(Collected data)
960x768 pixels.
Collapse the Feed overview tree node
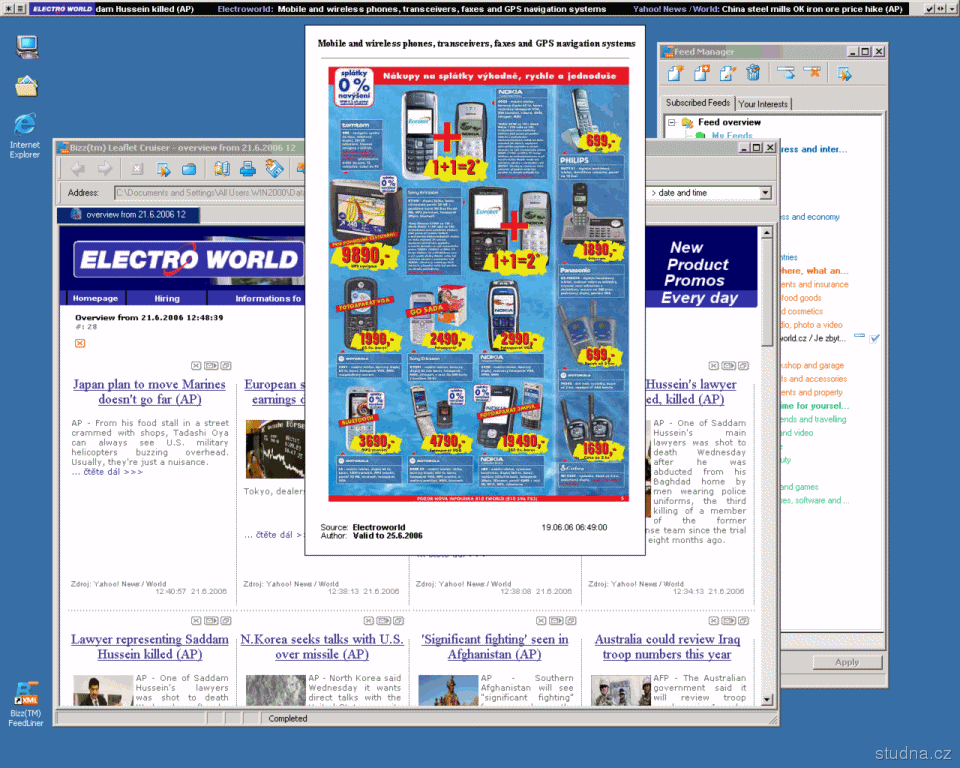(673, 123)
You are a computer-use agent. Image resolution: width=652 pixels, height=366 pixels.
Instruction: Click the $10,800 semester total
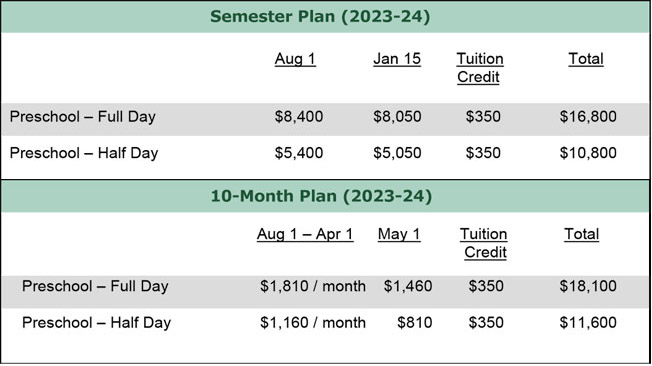click(588, 153)
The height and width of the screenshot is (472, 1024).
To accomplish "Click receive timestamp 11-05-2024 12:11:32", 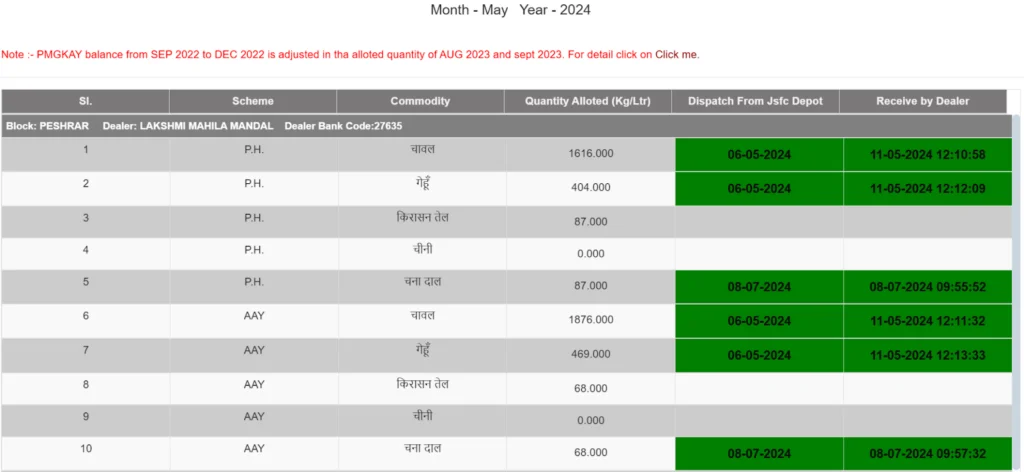I will (x=927, y=321).
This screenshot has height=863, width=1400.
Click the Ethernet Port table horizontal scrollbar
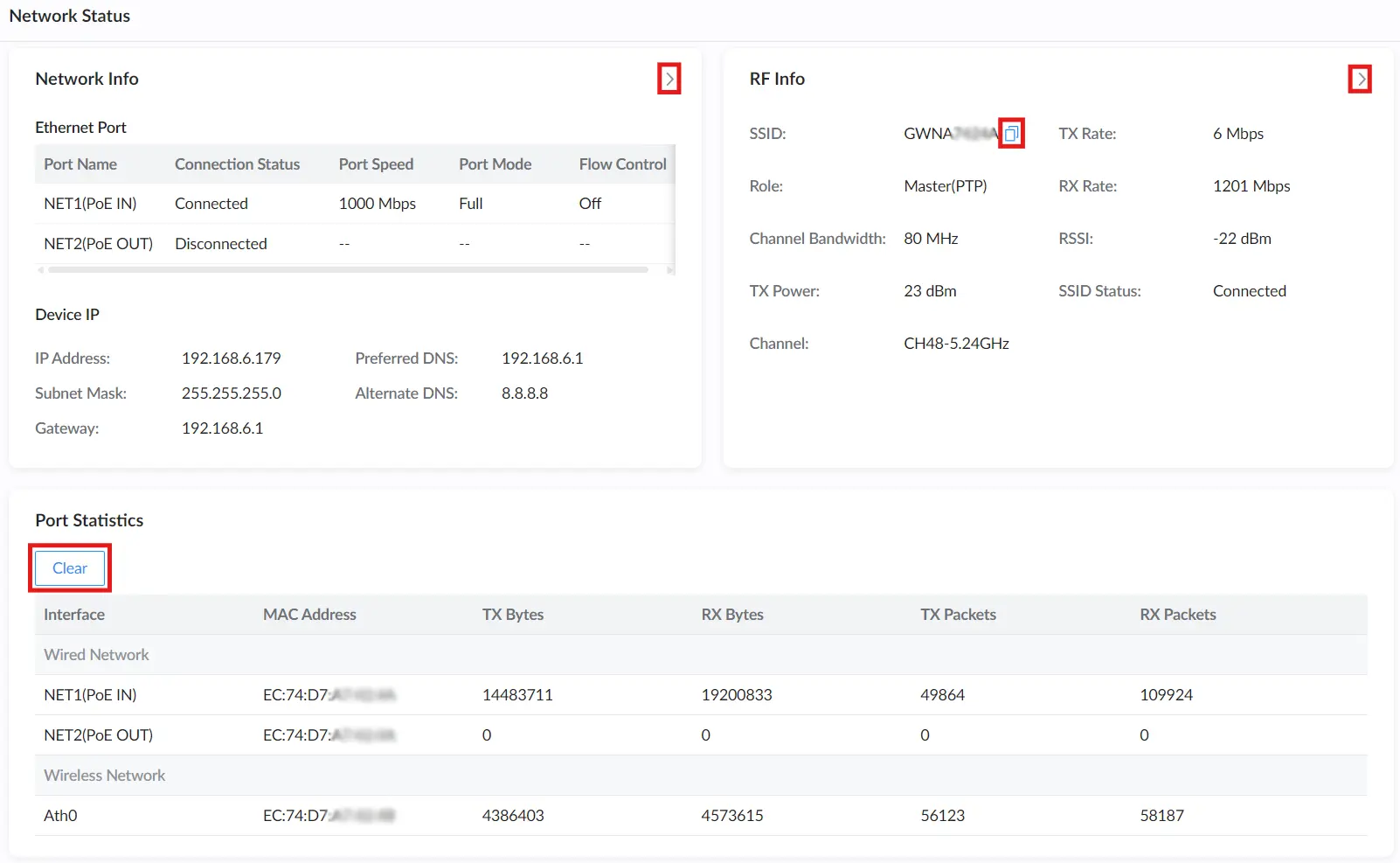(x=348, y=270)
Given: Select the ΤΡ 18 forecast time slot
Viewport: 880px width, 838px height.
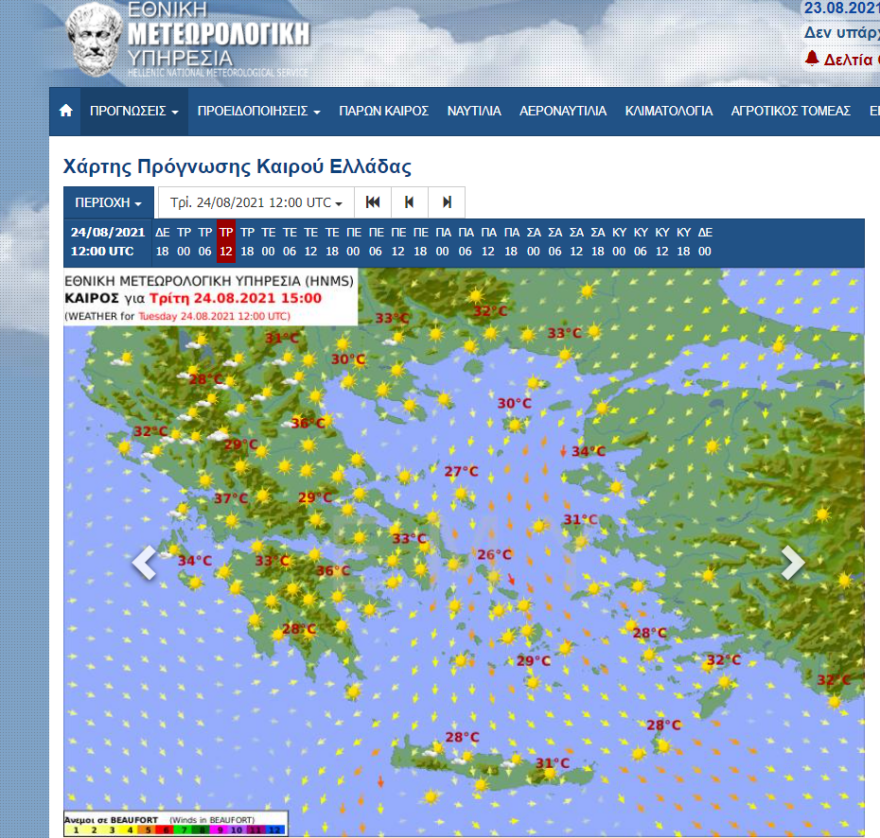Looking at the screenshot, I should (248, 242).
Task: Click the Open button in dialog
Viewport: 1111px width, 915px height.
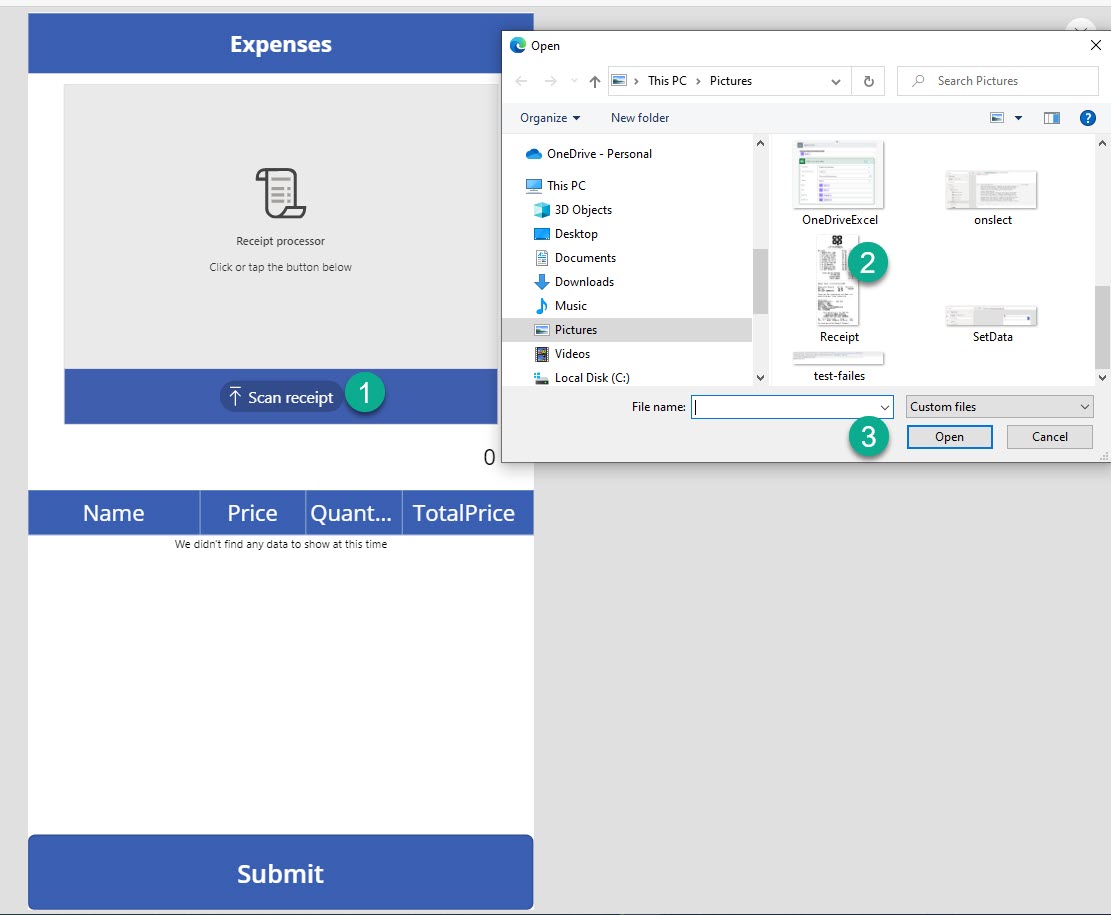Action: click(x=949, y=437)
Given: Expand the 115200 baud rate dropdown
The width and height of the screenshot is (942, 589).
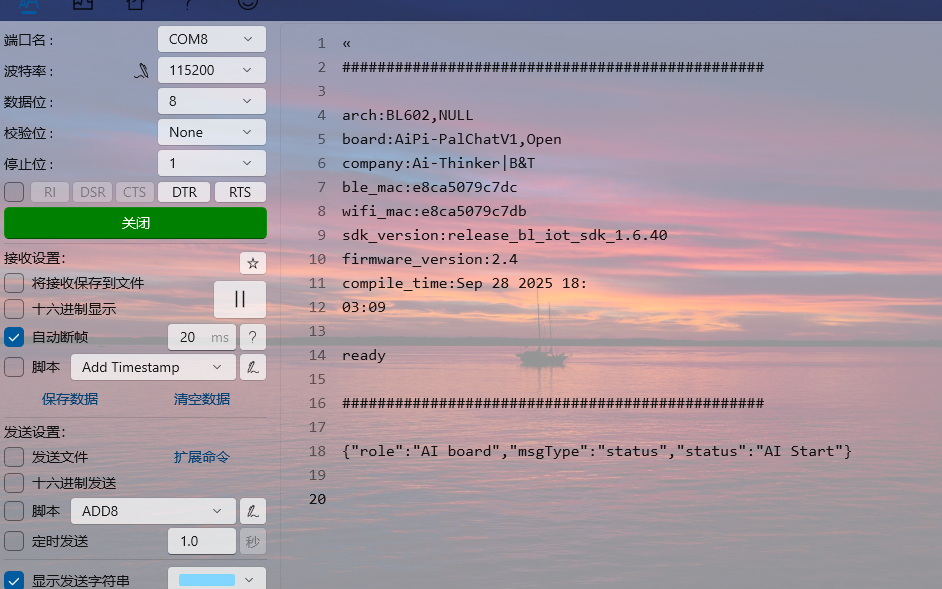Looking at the screenshot, I should [211, 71].
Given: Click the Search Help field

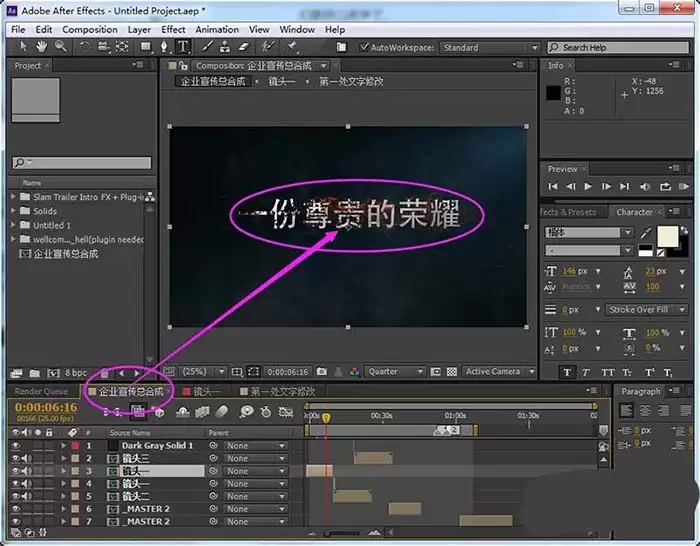Looking at the screenshot, I should click(x=618, y=47).
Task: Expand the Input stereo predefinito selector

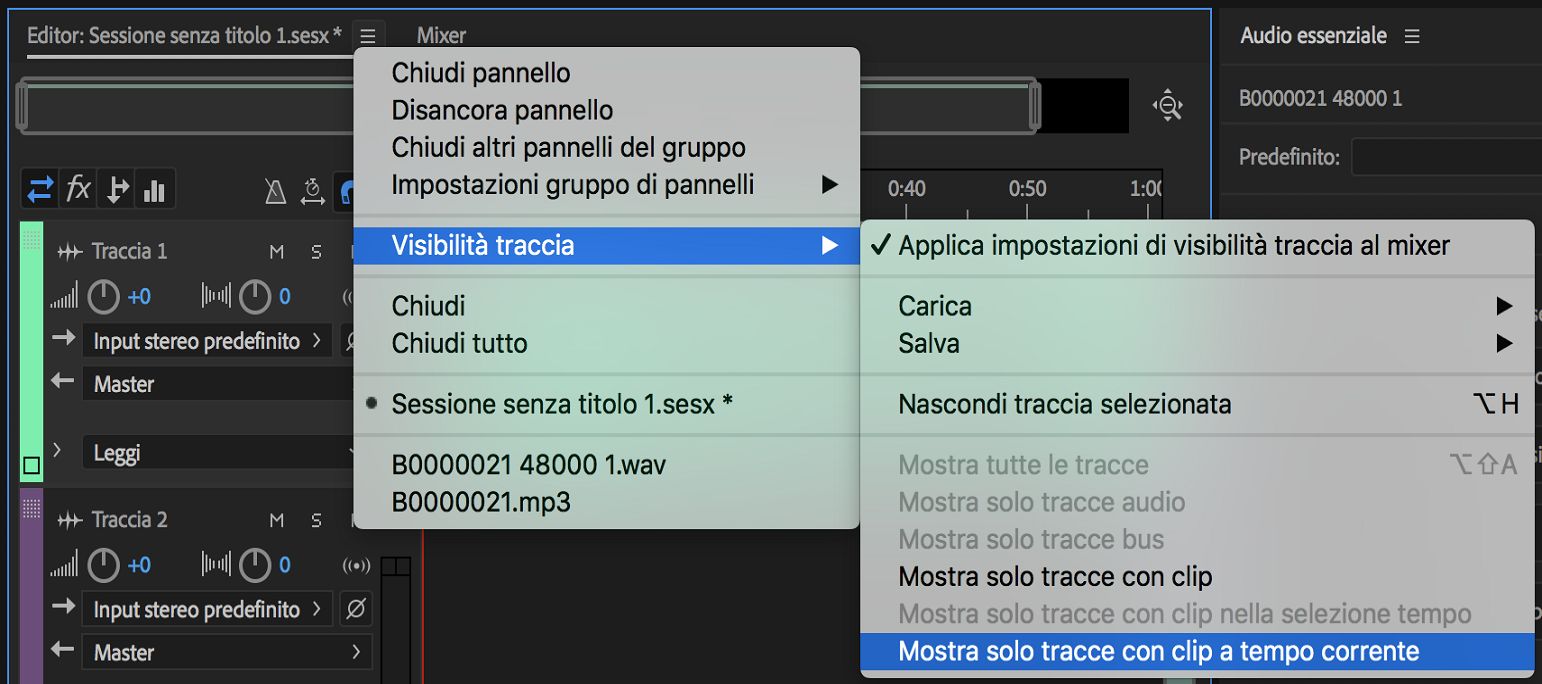Action: tap(195, 340)

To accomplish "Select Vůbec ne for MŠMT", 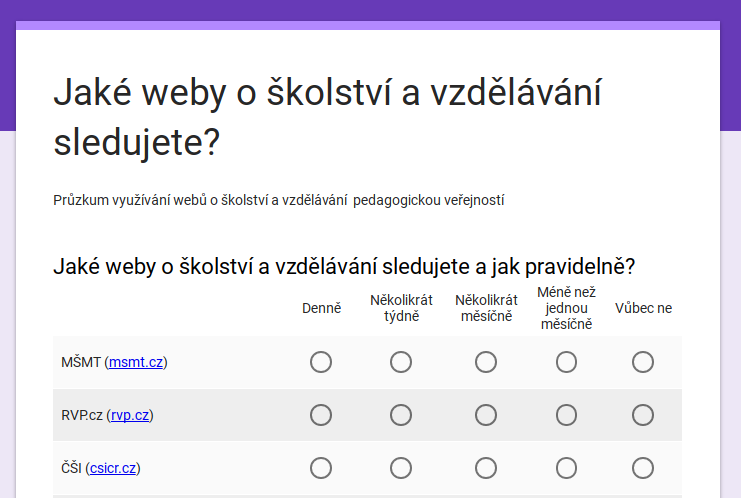I will (643, 362).
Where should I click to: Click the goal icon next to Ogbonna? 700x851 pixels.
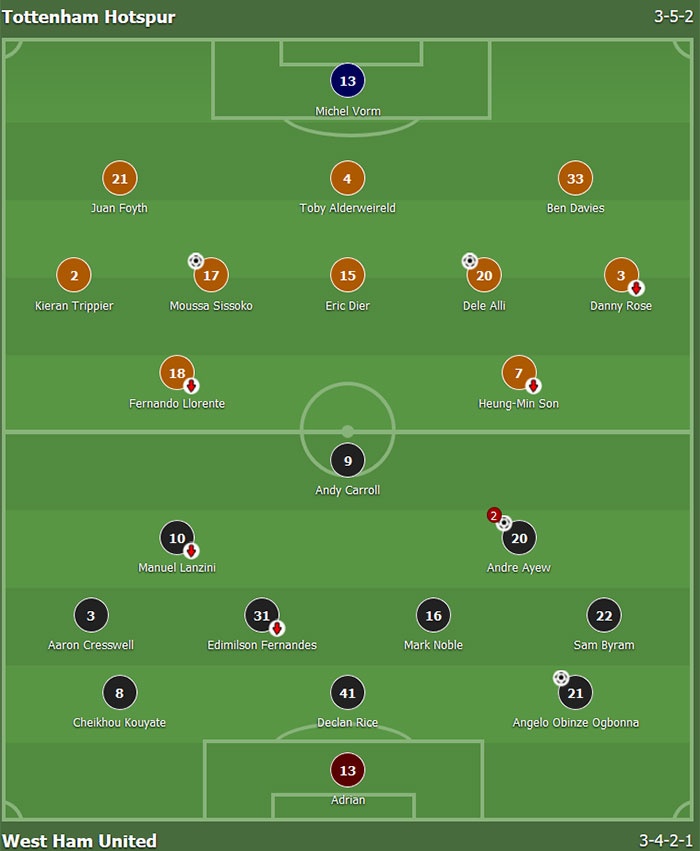(x=561, y=678)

What to produce ->
Look above for the line containing "Given: Select the ΤΡ 18 forecast time slot", then write out every line from there down to the line containing "Given: Expand the 115200 baud rate dropdown", that line included, with no pictures.

Task answer ->
Given: Select the ΤΡ 18 forecast time slot
Viewport: 880px width, 838px height.
Looking at the screenshot, I should (248, 242).
Task: Click the Open button in dialog
Viewport: 1111px width, 915px height.
Action: click(x=949, y=437)
Given: Expand the 115200 baud rate dropdown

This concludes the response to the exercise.